Dandelion WineDandelion Wine by Ray Bradbury
My rating: 5 of 5 stars

Ray Bradbury is an emperor among wordsmiths. This book provides so much evidence for his place on my pedestal of writers I love and admire and I know I can never match his inestimable talents. As I read Dandelion Wine, I tried to note the particular places where Bradbury's use of language impressed me the most - but I had to stop when I realized I'd be noting something on every single page of this deceptively slim volume.

Dandelion Wine is a contradictory book. It seems to be about a summer in Green Town, Illinois experienced by twelve year old Doug Spaulding. Really, it's about life and death and everything found in between. Two scenes bookend everything else that happens. At the beginning of the summer of 1928, Doug has a sudden realization that he is alive. And as summer dies, so too does Doug realize that he will someday die as well. Doug sets out to record his discoveries that summer with the aid of his younger brother Tom, as well as the many residents of Green Town.
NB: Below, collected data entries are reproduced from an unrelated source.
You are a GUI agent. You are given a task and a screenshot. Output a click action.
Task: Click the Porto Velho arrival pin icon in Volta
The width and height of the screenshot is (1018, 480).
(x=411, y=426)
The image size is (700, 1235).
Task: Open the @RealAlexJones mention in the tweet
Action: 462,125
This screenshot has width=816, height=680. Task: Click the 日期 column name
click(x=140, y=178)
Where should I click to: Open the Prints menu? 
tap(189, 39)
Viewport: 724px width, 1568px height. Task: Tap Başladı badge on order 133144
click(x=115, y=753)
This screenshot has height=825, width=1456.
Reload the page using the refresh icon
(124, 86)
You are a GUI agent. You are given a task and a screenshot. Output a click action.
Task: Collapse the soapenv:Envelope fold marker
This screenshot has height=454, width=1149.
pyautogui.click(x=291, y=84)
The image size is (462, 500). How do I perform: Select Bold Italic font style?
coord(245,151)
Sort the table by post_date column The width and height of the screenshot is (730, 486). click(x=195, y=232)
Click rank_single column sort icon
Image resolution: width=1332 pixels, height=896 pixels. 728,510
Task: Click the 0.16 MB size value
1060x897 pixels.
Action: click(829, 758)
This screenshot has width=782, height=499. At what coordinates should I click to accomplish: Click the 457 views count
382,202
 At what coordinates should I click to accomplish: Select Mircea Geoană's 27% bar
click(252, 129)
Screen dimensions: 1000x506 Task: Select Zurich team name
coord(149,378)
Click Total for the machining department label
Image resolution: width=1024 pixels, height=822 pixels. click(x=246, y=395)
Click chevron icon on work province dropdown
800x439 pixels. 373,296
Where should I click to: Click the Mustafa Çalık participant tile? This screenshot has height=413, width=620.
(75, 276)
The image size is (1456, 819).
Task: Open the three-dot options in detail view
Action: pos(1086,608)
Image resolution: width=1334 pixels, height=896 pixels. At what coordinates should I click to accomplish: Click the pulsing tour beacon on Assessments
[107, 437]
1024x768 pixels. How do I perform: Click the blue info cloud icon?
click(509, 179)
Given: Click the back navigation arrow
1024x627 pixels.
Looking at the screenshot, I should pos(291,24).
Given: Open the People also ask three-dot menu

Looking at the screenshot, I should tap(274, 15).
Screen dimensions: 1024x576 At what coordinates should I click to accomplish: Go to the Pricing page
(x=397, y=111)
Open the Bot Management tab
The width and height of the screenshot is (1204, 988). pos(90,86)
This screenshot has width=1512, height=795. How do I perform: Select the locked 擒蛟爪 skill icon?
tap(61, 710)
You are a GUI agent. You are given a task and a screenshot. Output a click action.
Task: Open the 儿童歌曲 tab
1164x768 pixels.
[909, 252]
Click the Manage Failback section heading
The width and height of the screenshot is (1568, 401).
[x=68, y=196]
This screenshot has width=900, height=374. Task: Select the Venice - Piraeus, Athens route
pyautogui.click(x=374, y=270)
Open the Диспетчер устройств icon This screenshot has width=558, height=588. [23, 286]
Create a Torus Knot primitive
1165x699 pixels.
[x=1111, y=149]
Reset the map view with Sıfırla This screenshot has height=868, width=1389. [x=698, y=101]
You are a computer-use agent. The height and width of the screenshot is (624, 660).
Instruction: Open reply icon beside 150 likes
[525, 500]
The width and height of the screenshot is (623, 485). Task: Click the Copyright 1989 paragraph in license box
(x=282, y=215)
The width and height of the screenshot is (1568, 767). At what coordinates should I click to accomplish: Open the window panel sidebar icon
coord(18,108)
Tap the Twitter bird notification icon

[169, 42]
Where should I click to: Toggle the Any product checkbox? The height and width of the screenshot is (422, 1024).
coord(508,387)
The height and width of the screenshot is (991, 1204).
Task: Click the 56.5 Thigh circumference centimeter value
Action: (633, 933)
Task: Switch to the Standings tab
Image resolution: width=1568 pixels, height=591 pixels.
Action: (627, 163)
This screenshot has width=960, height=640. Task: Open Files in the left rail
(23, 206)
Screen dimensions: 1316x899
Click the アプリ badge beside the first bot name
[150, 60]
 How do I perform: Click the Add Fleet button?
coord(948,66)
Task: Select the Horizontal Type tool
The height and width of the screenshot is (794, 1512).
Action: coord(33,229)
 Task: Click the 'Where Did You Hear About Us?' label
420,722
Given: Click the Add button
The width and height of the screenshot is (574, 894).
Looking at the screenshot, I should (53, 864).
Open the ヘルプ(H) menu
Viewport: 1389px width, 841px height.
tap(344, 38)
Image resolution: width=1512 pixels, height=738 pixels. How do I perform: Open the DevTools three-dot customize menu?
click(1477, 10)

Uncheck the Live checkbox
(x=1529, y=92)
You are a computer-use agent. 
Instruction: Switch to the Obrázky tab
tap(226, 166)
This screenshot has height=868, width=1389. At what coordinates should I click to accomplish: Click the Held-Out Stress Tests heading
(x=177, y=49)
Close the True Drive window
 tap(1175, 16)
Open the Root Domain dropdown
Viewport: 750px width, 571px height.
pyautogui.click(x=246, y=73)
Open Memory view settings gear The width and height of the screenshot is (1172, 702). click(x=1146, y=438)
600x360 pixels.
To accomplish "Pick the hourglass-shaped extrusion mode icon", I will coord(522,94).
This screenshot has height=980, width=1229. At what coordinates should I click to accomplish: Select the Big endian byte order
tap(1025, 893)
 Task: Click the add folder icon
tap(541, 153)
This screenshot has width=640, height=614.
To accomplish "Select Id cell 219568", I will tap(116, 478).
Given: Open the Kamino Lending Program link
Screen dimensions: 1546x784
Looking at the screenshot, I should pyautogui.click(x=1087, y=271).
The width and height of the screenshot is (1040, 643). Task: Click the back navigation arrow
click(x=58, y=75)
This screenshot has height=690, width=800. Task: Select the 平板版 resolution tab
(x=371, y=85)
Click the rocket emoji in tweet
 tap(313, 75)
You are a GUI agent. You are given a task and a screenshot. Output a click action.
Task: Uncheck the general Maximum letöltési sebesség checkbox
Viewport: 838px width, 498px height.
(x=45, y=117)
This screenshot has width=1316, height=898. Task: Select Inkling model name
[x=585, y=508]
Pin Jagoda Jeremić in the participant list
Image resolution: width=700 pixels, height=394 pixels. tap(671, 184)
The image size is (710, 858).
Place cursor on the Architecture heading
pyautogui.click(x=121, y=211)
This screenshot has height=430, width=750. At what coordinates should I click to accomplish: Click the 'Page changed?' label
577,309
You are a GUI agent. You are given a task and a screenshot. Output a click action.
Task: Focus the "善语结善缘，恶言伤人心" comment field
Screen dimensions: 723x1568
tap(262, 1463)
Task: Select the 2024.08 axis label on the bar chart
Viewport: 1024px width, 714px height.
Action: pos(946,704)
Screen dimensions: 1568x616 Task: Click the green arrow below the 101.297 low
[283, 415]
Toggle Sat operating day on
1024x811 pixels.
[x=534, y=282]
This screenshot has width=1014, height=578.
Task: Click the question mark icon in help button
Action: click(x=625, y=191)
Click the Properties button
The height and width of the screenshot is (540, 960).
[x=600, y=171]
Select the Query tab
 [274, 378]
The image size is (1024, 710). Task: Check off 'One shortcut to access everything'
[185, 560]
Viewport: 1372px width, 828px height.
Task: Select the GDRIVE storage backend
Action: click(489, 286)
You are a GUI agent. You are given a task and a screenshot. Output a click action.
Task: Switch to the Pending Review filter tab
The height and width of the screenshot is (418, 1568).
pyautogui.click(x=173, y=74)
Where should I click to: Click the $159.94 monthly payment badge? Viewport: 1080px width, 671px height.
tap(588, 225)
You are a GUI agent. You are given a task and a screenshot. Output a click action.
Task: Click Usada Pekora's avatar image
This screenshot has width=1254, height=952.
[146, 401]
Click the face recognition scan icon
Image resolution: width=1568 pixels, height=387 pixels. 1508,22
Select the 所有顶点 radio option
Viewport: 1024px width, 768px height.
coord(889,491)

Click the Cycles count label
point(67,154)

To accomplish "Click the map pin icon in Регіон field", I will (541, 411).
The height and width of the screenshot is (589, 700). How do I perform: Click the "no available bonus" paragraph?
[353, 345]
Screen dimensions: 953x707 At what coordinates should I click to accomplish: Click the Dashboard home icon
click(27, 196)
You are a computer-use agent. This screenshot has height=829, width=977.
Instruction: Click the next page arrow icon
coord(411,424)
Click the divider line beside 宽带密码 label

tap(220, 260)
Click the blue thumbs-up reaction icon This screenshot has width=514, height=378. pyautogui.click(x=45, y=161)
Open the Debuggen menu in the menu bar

The book unfolds slowly in a series of vignettes all painted with Bradbury's best language. My favorites were: the heartbreakingly sad story of soul mates separated by time, the inevitable death of the old colonel who just wanted to hear the sounds of his past lives one more time, and the departure from Green Town of Doug's friend John Huff. But every story told was familiar to me, like memories of my own life I'd somehow forgotten. The book relates the sort of American childhood spent roaming the town's neighborhoods and playing fast and loose with one's imagination that I experienced.

To sum up, this book felt like the perfect glass of lemonade, tart and sweet and sometimes so cold I could feel literal chills running down my spine. And in the end, I remember it as pure deliciousness. A feast for the senses. Five clear stars from me for this beautiful book.